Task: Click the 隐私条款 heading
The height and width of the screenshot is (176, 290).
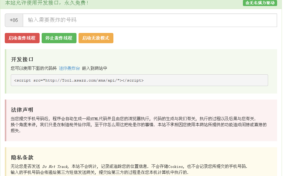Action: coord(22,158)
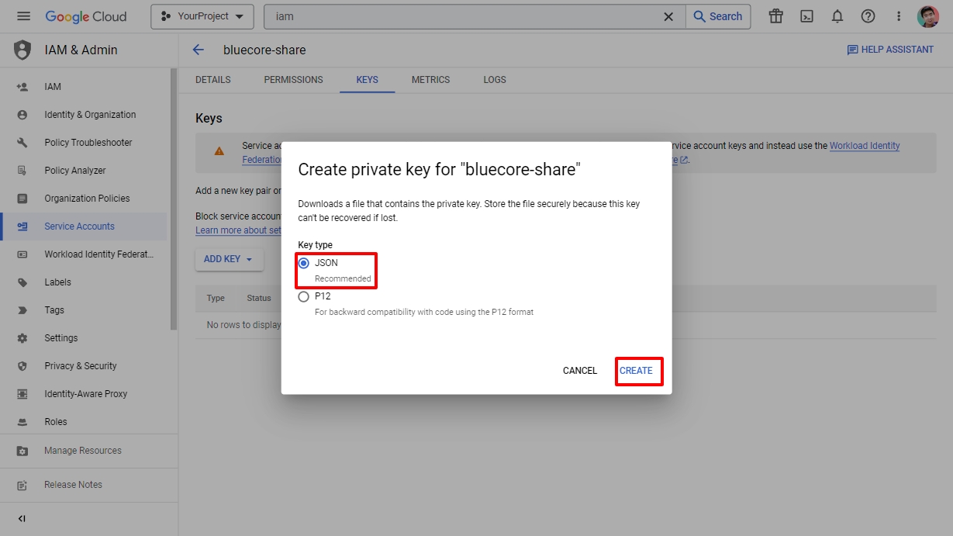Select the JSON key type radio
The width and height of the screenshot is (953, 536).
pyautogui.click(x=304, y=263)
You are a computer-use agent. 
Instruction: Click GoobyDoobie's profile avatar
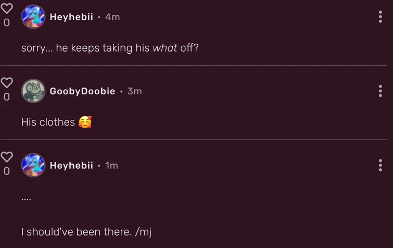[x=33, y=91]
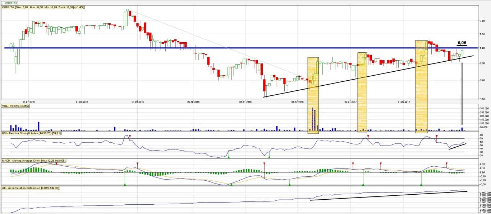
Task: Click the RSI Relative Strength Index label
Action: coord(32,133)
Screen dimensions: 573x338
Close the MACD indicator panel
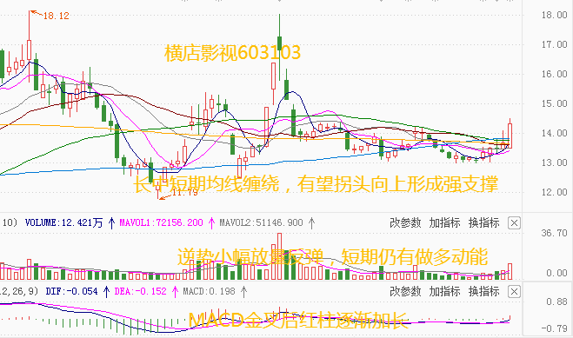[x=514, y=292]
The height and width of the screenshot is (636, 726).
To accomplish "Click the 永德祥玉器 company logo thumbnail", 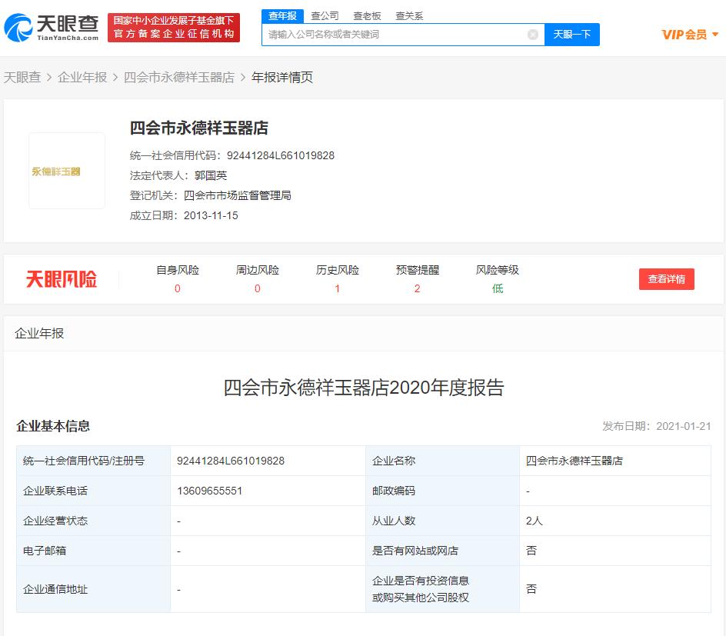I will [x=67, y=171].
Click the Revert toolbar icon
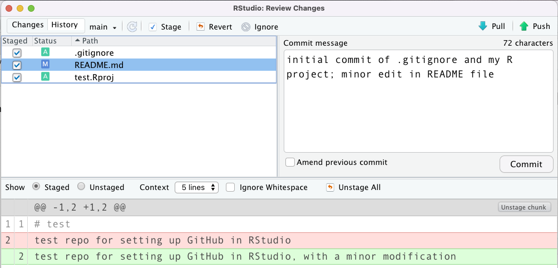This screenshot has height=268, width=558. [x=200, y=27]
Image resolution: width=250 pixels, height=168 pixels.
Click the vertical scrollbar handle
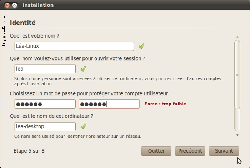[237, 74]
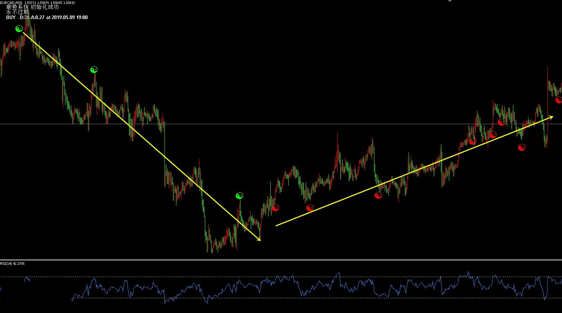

--

SHORT PROBLEM:
Recast the records from the start through the line with "[x=514, y=292]" as a numbered list, skipping blank lines. Leave the pictures out.

SOLUTION:
1. Task: Click the 隐私条款 heading
2. The height and width of the screenshot is (176, 290).
3. Action: coord(22,158)
4. Select the JSON key type radio
5. The width and height of the screenshot is (953, 536).
6. pyautogui.click(x=304, y=263)
7. You are a computer-use agent. 
8. Instruction: Click GoobyDoobie's profile avatar
9. [x=33, y=91]
10. Task: Click the RSI Relative Strength Index label
11. Action: coord(32,133)
12. Screen dimensions: 573x338
13. Close the MACD indicator panel
14. [x=514, y=292]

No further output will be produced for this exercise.